Bonding Process of Steel-Steel Interface Under Low Temperature and Low Reduction Conditions

Joining steels under relatively low temperatures and low reduction conditions has been desired to avoid the degradation of properties of the steels to be bonded. In this study, the evolution of bonding strength between steel and steel or between steel and nickel during heat treatment was investigated using a model interface bonded by a surface activation bonding method. Furthermore, we also tried to bond steels under low-temperatures (500-600 ˚C) and low-reduction conditions (a few %) using an insert metal which can be melted at bonding temperature.

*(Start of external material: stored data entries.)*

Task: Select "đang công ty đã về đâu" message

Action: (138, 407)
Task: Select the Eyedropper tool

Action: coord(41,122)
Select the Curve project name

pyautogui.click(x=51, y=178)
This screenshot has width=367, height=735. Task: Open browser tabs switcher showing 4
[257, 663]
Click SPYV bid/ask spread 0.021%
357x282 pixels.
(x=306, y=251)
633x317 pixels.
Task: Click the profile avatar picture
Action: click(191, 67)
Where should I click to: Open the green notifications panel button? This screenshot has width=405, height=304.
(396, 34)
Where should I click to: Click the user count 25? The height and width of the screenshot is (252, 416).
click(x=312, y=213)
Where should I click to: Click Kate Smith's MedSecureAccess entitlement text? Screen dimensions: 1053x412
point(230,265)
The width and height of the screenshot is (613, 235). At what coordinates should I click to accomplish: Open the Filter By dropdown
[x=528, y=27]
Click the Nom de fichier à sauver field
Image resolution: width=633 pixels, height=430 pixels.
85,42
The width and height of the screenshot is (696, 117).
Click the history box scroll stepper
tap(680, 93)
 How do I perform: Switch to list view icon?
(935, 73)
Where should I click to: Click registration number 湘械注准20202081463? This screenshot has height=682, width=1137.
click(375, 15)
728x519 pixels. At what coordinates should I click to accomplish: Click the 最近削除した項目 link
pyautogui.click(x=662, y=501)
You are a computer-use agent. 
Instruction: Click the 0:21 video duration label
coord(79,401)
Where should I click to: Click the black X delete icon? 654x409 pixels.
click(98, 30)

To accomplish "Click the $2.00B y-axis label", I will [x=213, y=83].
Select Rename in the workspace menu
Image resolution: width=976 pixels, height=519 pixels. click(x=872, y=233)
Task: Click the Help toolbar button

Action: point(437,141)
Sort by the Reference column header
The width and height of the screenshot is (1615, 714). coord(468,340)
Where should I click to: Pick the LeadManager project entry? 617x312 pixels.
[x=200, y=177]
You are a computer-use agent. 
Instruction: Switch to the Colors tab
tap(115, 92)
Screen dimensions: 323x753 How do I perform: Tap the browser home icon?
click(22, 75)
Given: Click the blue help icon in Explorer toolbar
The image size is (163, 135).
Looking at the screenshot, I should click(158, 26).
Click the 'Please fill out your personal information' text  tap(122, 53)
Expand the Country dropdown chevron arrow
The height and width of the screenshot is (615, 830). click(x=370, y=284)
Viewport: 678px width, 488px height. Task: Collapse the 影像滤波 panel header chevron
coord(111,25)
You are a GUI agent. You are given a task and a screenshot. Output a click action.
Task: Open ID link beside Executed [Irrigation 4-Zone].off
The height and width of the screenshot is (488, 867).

Using the model interface consisting of type 304 stainless steel (SS304), interstitial free (IF) steel and pure Ni sheets, the bonding strength was evaluated by the interfacial toughness obtained from peel test after heat treatment. The results of peel test demonstrated that interfacial toughness increased with increasing heat treatment time, and the evolution of interfacial toughness was clearly divided into two stages. In the first stage, interfacial toughness increases rapidly from zero to a certain level, above of which it increases gradually in the second stage. The rate of the increase in interfacial toughness was varied by heat treatment temperature. The activation energy of the rate of the increase in interfacial toughness was evaluated at each stage, and microstructure development at the interface during each stage was also clarified. Furthermore, two IF steels were also stacked with an insert metal, Zn or Sn, with 1 micron thicknesses, and then heat treated at 500 to 600 ˚C for various holding time. In the case of Sn insertion, steels was not bonded, while good bonding strength above the yield strength of IF steel was obtained in the case of Zn insertion.